Parmi les étudiants de l’IFCS AP-HM de Marseille, Sophie Barthélémy est une des rares à autofinancer sa formation. « Il aurait fallu que j’attende encore un an pour être prise en charge. J’ai donc obtenu une rupture conventionnelle de contrat pour me libérer », explique-t-elle. Inscrite au chômage, elle a obtenu des allocations par le Pôle emploi « après une période de négociation ». Du coup, la future cadre est tout à fait libre du choix de l’établissement qu’elle intégrera. Elle attend donc d’avoir effectué quelques stages pour décider dans quel secteur elle se sentira le mieux. Ce qui ne l’empêche pas de laisser ses coordonnées aux établissements qui l’intéressent. Même liberté pour Grégoire Béal, étudiant à l’IFCS de Marseille AP-HM, qui vient d’un petit établissement privé à but non lucratif. « Chez nous, les financements sont essentiellement destinés aux aides-soignantes souhaitant devenir infirmières », remarque-t-il. Lui non plus ne s’inquiète pas pour son avenir, une grande partie des cadres faisant partie de la génération des baby-boomers proches de la retraite, de nombreux postes sont disponibles. Toutes les portes lui sont donc ouvertes, même s’il n’exclut pas de retourner dans sa structure initiale. D’autres portes pourraient également s’ouvrir à lui, dans la mesure où le master proposé dans son institut offre également des possibilités de quitter le domaine de la santé.

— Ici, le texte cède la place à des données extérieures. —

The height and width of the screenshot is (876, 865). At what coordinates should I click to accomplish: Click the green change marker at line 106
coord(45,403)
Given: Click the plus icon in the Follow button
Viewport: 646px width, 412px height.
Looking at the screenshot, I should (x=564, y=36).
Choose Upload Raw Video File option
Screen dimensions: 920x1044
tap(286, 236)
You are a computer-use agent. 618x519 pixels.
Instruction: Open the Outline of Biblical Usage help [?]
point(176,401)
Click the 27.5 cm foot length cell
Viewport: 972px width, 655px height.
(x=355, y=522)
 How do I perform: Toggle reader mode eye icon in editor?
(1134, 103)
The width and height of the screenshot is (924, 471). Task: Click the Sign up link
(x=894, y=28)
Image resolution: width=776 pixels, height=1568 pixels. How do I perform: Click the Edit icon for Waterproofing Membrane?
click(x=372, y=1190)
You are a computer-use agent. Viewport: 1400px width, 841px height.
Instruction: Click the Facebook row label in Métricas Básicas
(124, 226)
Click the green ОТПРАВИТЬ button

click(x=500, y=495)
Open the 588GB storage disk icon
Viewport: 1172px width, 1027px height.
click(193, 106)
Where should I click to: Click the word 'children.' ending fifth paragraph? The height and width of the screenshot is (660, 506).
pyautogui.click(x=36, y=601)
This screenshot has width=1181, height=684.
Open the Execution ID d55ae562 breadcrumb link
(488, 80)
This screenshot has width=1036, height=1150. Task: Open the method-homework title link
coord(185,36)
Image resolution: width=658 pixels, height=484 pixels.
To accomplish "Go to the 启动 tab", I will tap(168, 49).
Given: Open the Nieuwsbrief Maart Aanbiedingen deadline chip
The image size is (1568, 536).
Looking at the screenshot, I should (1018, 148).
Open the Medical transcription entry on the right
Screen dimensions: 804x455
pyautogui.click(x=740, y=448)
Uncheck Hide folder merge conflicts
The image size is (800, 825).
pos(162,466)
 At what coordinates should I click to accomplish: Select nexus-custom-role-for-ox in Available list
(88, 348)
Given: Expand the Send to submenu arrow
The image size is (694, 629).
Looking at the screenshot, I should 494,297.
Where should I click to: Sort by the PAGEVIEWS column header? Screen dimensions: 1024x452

Laïla Braham, quant à elle, a obtenu un financement. Infirmière anesthésiste, elle retournera donc dans la structure d’où elle vient, mais sans certitude du poste qui lui sera proposé, « une restructuration étant en cours ». Son objectif principal : « Devenir manager d’une équipe et m’occuper de gestion. »

COMMENT TROUVER LES POSTES VACANTS ?

Il n’existe aucune plateforme générale décrivant les postes à pourvoir. Le site Internet de l’Assistance publique de Paris propose cependant de créer un dossier de profil, qui sera ensuite diffusé aux recruteurs. Pour tout autre recherche, il faut s’adresser directement aux établissements et proposer sa candidature. Tous n’ont pas, comme celui de Pontorson, d’adresse mail dédiée au recrutement. Malgré la grande quantité de postes à pourvoir, la comparaison n’est donc pas chose aisée pour ceux qui ont le choix. Les seuls à présenter une certaine diversité d’offres sont les sites Internet de recrutement, dont certains ont constitué des pages spécialisées pour les cadres de santé. Aucun, cependant, ne garantit une liste exhaustive. Il convient également de se méfier des sites qui ne mettent pas leurs informations à jour régulièrement.

À JobVitae, Audrey Monnier assure que des vérifications sont faites presque chaque jour et au maximum une fois par semaine. Au moment où elle est interrogée, son site Internet propose 207 postes de cadres de santé sur la France entière, secteurs privé et public confondus. D’autres affichent des listes beaucoup plus longues, mais sont-elles toutes actualisées ? Il ne faut pas négliger non plus les organismes classiques comme le Pôle emploi à l’Apec qui se mettent peu à peu à s’intéresser au domaine de la santé. Grâce aux moteurs de recherche, on peut également trouver des annonces directement postées par les établissements.

Et, enfin, ne pas compter sur les IFCS pour présenter des offres. Ils en reçoivent fort peu, et souvent à pourvoir immédiatement, alors que les étudiants sont encore en formation.